Angela Merkel, Empératrice d’Europe.

Vendredi 14 décembre 2012 // L’Europe

Omniprésente sur les dossiers de l’Union, la chancelière donne des leçons à ses homologues européens. Ils lui envient aussi sa santé politique, à la veille des élections de 2013.

Une consommation en forme, des hausses de salaire en vue et des sondages politiques encourageants : Angela Merkel finit 2012 en beauté, à la veille d’une importante année électorale. Très présente sur les dossiers européens, la chancelière reçoit beaucoup et voyage autant pour défendre sans relâche la stabilité budgétaire et les réformes structurelles destinées à améliorer la compétitivité. Pour ce seul mois de novembre, après une visite sensible à Athènes, au chevet de la crise grecque, elle aura rencontré les parlementaires européens, le président de la Finlande, les responsables portugais, les premiers ministres polonais, français, néerlandais.

Ces 22 et 23 novembre, au sommet européen consacré au budget de l’Union, elle devait une nouvelle fois apparaître en maîtresse de l’orthodoxie budgétaire, donnant l’impression d’inspirer à elle seule les choix européens, ce dont se défendent ses conseillers, malgré cette déclaration de Mme Merkel devant le Parlement européen, le 7 novembre : « Je pourrais imaginer aller encore plus loin en conférant par exemple au niveau européen de véritables droits d’intervention dans les budgets nationaux, lorsque les limites établies dans le pacte de stabilité et de croissance ne seraient pas respectées. » Si la vision allemande semble si bien s’imposer à tous, c’est à la mesure d’une chancelière énergique, revigorée dans son pays.

Au sein de son parti, la CDU, elle a fait le vide. Personne ne lui dispute son autorité. En face,le chef de l’opposition sociale-démocrate Peer Steinbrück, son ministre des Finances de 2005 à 2009, est pris dans un scandale d’argent : il a touché 1,25 million d’euros entre 2009 et 2011 pour tenir 89 conférences, ce qui choque ses électeurs. Les 25 000 euros qui lui ont été récemment versés par la ville de Bochum, une municipalité sociale-démocrate très endettée, n’ont rien arrangé. Le SPD ne recueille plus que 26 % des intentions de vote, contre 39 % pour la GDU, en hausse de deux points.

La chancelière récolte, elle, le fruit des réformes permises par l’Agenda 2010, ce calendrier des réformes structurelles bâti en 2002 par Gerhard Shroder ; ce calendrier de réformes structurelles bâti en 2002 par le chancelier SPD Gerhard Schroder. Les coupes dans les aides sociales et la flexibilité du travail décidées par la coalition SPD-Verts de l’époque ont eu des résultats probants. Le nombre de chômeurs est tombé à 2,75 millions, un million de moins qu’en 2007.

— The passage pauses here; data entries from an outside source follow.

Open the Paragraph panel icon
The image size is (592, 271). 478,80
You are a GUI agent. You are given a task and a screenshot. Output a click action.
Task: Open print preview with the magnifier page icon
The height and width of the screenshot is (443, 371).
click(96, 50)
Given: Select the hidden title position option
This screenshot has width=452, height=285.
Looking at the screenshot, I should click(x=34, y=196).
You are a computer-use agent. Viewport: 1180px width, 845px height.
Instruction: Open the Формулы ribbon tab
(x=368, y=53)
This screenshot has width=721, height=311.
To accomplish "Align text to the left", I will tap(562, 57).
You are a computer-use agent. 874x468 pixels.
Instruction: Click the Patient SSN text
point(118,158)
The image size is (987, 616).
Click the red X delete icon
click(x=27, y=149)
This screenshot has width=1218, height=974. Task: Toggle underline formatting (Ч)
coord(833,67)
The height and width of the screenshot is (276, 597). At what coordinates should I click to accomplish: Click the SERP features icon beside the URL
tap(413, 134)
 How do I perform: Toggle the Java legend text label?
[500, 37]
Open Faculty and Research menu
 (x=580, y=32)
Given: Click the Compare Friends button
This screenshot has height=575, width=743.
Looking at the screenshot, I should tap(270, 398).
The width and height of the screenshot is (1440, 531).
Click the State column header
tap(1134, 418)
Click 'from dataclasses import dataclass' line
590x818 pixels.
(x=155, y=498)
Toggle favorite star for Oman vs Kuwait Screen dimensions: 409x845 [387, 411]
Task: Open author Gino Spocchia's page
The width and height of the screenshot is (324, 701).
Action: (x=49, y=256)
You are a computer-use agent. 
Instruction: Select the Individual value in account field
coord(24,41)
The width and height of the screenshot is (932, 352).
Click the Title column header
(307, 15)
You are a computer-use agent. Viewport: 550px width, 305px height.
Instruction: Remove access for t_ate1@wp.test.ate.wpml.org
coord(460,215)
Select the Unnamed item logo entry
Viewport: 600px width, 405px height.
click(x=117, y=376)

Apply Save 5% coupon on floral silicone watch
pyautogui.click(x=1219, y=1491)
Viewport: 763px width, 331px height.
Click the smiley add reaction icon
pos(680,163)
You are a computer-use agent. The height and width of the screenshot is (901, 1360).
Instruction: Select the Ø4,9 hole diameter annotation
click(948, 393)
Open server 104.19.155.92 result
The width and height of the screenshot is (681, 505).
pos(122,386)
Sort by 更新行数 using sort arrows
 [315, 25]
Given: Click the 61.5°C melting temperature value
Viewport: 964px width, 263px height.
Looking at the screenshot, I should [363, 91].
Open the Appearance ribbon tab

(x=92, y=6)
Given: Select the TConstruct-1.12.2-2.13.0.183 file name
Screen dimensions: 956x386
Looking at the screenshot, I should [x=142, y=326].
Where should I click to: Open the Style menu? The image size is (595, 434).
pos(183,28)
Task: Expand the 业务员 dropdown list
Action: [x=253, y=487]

Le SPD ne s’est jamais remis de la division créée par cet Agenda 2010. Son aile gauche n’a pas pardonné à Schrôder la fin de cent ans d’Etat providence. Les seize millions d’Allemands vivant à la limite de la pauvreté, dont beaucoup de retraités, peuvent-ils vraiment se reconnaître dans l’humour cassant et les revenus mirobolants de Steinbrück ? Angela Merkel joue au contraire sur sa modestie on la croise encore en train de faire ses courses au supermarché et sur le climat économique favorable, malgré le ralentissement actuel, avec 0,2 % de croissance seulement au troisième trimestre. La consommation, soutenue par les hausses de salaire, devrait compenser ce tassement. « L’Allemagne profite d’un changement de pensée drastique, explique Jürgen Matthes de l’Institut économique allemand. Les entreprises ne licencient pas quand la conjoncture se ralentit mais utilisent le chômage partiel. Cela soutient le moral des consommateurs. Au lieu d’épargner, ils continuent à dépenser. La consommation est devenue le pilier principal de la conjoncture. »

Dans ces conditions, la réélection d’Angela Merkel à l’automne 2013 semble une formalité. Ni les désastres électoraux dans le riche Bade-Wurtemberg, fief de la CDU, ni les scandales, avec la démission de son ancien protégé Christian Wulff de son poste de président de la République, ne semblent l’atteindre. Même les Verts lui offrent des cadeaux inattendus. Après avoir conquis le Bade-Wurtemberg et la Mairie de Stuttgart, ils ont désigné Jürgen Trittin, 58 ans, ancien ministre de l’Environnement de Schrôder, comme tête de liste. Il est jugé pragmatique et raisonnable, ce qui relance l’hypothèse d’une coalition de la droite avec les Verts.

Angela Merkel pourrait trouver en eux un partenaire plus fiable que les libéraux du FDP, enfoncés à moins de 3 % dans les sondages.